According to a recent article in The Economist, linguistic software is the way to go. (I would have thought forensic accounting was the way to go, but, according to The Economist, “this is like looking for a contact lens in a snowdrift.” Really? Really???? Wouldn’t looking closely at the transactions of those who could have their hand in the till work – maybe even just checking out payments made to an account that wasn’t, say, IBM or National Grid? But I guess that wouldn’t help nab inside traders and the like.)
Rip-offs tend to occur in what gumshoes call the “fraud triangle”: where incentive, rationalization and opportunity meet. To spot staff with the incentive to steal (over and above the obvious fact that money is quite useful), anti-fraud software scans e-mails for evidence of money troubles. Phrases like “under the gun” and “make sales quota” can indicate that an employee is desperate for a bit extra. (Note: I Americani
szed the spelling in the extracts from The Economist.)

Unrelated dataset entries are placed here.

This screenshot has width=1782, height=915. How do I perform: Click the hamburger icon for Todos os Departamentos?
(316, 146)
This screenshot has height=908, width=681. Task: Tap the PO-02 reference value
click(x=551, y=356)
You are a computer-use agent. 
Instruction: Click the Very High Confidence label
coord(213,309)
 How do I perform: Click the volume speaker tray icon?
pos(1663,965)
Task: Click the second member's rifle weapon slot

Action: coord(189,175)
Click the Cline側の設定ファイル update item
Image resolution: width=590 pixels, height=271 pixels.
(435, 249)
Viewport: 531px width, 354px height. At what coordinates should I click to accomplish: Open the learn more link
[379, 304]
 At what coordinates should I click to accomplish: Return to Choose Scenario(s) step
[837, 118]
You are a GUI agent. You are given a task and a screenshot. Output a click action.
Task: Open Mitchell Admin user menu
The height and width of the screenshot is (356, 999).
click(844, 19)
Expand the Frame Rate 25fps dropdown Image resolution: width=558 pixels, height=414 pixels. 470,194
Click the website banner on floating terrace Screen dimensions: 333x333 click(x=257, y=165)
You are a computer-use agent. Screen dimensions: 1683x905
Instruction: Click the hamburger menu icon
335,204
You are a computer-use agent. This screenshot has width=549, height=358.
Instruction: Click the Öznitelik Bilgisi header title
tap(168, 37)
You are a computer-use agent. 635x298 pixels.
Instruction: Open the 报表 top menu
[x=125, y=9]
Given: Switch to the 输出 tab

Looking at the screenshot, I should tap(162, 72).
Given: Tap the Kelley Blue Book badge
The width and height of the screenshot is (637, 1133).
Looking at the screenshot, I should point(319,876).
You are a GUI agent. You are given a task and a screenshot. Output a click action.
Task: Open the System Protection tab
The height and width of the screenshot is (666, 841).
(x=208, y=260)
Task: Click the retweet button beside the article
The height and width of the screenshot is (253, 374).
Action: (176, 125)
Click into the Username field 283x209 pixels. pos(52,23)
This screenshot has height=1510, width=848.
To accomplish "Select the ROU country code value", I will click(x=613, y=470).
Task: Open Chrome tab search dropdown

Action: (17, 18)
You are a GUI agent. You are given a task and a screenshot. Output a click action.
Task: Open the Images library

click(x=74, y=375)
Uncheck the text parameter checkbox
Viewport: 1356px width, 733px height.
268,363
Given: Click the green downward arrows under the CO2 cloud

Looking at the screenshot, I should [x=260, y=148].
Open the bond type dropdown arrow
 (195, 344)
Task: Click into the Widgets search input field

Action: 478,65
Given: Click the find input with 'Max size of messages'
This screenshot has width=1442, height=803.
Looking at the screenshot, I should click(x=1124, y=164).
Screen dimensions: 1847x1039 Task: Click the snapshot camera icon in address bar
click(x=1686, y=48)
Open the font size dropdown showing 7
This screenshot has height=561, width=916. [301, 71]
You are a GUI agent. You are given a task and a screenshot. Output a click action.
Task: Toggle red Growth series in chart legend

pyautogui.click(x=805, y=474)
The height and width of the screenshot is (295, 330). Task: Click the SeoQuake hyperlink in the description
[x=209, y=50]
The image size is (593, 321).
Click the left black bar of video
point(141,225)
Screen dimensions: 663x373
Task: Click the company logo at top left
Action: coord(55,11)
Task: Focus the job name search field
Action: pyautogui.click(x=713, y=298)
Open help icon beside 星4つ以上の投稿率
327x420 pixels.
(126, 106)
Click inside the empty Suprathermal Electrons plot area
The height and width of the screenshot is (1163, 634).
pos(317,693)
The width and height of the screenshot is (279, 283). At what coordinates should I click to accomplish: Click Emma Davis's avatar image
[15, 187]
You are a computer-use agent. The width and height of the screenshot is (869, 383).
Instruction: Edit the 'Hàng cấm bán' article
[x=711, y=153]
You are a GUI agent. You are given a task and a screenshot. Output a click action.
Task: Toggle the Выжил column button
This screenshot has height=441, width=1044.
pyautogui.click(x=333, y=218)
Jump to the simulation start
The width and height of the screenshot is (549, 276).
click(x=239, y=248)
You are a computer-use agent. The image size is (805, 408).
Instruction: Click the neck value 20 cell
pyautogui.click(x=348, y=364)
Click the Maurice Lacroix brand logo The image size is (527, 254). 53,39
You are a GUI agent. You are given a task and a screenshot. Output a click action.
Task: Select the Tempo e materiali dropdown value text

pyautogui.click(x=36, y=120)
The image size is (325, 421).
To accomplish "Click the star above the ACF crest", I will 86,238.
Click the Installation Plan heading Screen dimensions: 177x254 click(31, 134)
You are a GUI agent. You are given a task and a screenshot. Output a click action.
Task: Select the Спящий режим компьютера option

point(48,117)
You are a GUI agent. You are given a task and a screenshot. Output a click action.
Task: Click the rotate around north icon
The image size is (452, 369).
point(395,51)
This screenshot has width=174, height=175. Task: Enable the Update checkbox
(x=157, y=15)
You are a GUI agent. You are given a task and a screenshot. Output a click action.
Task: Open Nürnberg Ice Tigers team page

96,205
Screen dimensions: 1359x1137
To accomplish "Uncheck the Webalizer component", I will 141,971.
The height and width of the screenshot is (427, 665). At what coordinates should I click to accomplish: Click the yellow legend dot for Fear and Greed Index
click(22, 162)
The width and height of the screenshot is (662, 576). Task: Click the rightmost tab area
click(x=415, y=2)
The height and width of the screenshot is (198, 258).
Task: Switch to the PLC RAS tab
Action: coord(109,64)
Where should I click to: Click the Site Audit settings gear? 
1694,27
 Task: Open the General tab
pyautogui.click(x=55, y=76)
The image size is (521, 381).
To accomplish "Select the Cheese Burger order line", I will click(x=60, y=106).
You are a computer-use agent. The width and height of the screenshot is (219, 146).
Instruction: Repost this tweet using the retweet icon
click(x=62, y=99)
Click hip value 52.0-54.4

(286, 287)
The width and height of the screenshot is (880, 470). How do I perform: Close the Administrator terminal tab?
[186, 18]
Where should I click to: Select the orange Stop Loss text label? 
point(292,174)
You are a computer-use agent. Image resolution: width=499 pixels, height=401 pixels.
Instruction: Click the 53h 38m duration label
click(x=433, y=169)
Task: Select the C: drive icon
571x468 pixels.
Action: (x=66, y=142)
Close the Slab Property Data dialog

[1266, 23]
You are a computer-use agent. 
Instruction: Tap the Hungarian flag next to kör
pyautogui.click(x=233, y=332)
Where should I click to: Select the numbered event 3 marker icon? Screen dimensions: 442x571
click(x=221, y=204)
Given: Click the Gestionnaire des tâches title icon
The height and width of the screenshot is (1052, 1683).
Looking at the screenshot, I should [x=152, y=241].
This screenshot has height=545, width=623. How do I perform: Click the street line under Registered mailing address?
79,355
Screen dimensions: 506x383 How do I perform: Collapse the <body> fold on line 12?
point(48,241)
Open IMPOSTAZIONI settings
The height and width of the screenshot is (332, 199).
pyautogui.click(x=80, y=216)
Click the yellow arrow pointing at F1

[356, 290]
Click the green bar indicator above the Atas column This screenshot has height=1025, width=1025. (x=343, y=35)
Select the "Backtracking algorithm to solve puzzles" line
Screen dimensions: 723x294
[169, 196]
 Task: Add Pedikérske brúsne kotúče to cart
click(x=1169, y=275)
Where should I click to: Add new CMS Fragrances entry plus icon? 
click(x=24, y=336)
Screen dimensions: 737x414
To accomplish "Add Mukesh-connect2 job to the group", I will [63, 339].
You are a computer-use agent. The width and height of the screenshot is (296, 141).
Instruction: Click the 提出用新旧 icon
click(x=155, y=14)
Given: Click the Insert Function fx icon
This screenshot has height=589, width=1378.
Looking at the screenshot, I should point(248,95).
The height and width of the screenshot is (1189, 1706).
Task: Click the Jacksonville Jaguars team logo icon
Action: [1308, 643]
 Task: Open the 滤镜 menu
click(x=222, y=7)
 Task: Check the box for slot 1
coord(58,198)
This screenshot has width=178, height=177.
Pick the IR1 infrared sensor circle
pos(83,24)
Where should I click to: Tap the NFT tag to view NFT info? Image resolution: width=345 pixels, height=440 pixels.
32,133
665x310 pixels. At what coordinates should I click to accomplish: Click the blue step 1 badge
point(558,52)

Hmmmm. I would think that phrases like “under the gun” and “make sales quota” would be found in, say 75-80% of all end of quarter e-mails from sales folks. Plus sales people don’t tend to have ready access to the till, do they? Sure, they can pad the old expense account. And cadge a few bucks from the coffee fund. But if they were faking sales orders, wouldn’t that show up when shipping went to ship and accounting went to collect. Maybe this sales one is a bad example. A more likely scenario might be someone in accounting who sends a note to his buddy that includes the words “trifecta”, “desperate”, and “baby needs a new pair of shoes.” Or “Porsche” and “Rolex” – words that, frankly, you’d hope would show up in the missives of a coin-op sales force. But what do I know about anti-fraud software.
Spotting rationalization is harder. One technique is to identify those who seem unhappy about their jobs, since some may rationalize wrongdoing by telling themselves that their employer is an evil corporation that deserves to be ripped off.
Spotting people who seem unhappy about their jobs? Time to purge “suck” and “clueless” from the old e-mail vocabulary.
Ernst & Young (E&Y), a consultancy, offers software that purports to show an employee’s emotional state over time: spikes in trend-lines reading “confused”, “secretive” or “angry” help investigators know whose e-mail to check, and when.
Checking on the emotional state of employees via software. That’s just ducky.
But most companies aren’t just looking for pissed off employees. (And, frankly, who needs software for that?)
Financial firms are apparently big users of anti-fraud linguistic software to search for insider trading and Nick Leeson-style shenanigans.
Anyway, checking up on what your employees are saying isn’t all that new.
The last company I worked full time for monitored IM for something or another. Which is how they caught one employee calling the COO a useless jerk. Which he wasn’t really. He was an exceedingly decent man, caught up – as we all were – in a company that was pretty much useless and relentlessly jerky.
But it was kind of creepy when learned through the non-IM, non-e-mail grapevine – a guy in IT told us – that the company was spying on our IMs. This company was an agglomeration of a lot of small companies, all in different locations. My closest work buds were in NY and Texas, and we lived (and swapped rumors and bitched mightily and sometimes actually did work) on IM.
Of course, someone who’s engaged in fraud or otherwise doing bad stuff deserves to have their e-mail analyzed. But what about the 99.9999% who aren’t doing anything untoward?
Methinks that if you haven’t already it’s time to stop using your work e-mail account for anything that’s even vaguely personal. Gmail, only please. Unless they start intercepting and analyzing all transmissions over their network you should be okay. But if your particular evil empire does go that far, you can always grab your personal smartphone and head out of the building with the smokers and vent out there.
Wait until mind-reading software hits the market.
Forget fraud. No one will be employable.